Cannot modify parallelism (rescale job) more than once

classic Classic list List threaded Threaded
3 messages Options
Reply | Threaded
Open this post in threaded view
|

Cannot modify parallelism (rescale job) more than once

Pankaj Chand
Hello,

I am trying to modify the parallelism of a streaming Flink job (wiki-edits example) multiple times on a standalone cluster (one local machine) having two TaskManagers with 3 slots each (i.e. 6 slots total). However, the "modify" command is only working once (e.g. when I change the parallelism from 2 to 4). The second time (e.g. change parallelism to 6 or even back to 2), it is giving an error.

I am using Flink 1.8.1 (since I found that the modify parallelism command has been removed from v1.9 documentation) and have configured savepoints to be written to file:///home/pankaj/flink-checkpoints. The output of the first "modify <jobid> -p 4" command and second "modify <jobid> -p 6" command is copied below.
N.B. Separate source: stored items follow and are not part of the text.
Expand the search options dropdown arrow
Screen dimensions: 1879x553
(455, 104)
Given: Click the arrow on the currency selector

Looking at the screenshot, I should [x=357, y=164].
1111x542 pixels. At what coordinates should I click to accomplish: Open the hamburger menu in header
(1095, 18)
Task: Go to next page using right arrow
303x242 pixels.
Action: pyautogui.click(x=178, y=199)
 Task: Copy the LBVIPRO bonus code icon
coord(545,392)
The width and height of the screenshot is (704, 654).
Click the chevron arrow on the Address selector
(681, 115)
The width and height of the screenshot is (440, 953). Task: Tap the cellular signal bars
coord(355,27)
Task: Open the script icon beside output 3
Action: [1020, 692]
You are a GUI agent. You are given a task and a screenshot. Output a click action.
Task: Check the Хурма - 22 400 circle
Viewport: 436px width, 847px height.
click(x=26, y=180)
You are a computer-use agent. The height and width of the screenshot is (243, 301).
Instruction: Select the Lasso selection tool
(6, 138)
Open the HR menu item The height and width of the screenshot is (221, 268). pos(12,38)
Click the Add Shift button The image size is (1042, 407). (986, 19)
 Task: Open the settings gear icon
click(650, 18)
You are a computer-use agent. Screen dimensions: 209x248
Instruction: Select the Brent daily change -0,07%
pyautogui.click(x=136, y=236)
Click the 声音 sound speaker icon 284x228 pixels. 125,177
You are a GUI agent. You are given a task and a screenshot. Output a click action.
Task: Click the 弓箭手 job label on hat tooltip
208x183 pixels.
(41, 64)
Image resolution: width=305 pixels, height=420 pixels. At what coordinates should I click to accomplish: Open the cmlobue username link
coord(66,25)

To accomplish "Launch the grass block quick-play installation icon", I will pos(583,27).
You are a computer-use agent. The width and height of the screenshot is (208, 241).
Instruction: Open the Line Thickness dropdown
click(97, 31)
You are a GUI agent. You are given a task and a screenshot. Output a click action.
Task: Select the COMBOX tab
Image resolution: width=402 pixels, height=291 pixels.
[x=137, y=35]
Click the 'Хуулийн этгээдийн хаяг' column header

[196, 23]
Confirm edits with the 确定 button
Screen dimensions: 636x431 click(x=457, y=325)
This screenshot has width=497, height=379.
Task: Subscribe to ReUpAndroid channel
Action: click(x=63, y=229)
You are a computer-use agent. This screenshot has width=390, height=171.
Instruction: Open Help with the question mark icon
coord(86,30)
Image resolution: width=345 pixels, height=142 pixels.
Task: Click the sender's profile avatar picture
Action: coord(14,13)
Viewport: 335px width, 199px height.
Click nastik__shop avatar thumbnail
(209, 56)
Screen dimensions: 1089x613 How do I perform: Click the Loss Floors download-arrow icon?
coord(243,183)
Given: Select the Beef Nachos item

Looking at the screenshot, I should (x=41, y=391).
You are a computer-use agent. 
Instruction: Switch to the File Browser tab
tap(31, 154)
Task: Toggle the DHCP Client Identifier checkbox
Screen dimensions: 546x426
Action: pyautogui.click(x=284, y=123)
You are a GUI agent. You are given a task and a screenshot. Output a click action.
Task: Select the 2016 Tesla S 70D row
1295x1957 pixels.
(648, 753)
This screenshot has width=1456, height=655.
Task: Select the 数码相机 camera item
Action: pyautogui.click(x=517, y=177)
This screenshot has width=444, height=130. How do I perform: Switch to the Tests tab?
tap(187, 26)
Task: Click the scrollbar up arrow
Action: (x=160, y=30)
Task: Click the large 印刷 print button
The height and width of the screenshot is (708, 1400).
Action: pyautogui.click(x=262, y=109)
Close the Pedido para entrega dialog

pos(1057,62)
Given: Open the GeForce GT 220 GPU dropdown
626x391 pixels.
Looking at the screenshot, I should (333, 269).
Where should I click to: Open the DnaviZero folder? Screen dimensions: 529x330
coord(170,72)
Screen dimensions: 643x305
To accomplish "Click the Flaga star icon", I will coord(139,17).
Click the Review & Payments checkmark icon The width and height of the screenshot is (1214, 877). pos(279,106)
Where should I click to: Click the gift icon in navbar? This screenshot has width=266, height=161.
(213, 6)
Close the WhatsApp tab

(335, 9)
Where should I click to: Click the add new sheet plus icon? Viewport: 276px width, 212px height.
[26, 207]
Please tell me how to modify parallelism multiple times at runtime.

Thanks,

Pankaj


$ ./bin/flink modify 94831ca34951975dbee3335a384ee935 -p 4
Modify job 94831ca34951975dbee3335a384ee935.
Rescaled job 94831ca34951975dbee3335a384ee935. Its new parallelism is 4.

$ ./bin/flink modify 94831ca34951975dbee3335a384ee935 -p 6
Modify job 94831ca34951975dbee3335a384ee935.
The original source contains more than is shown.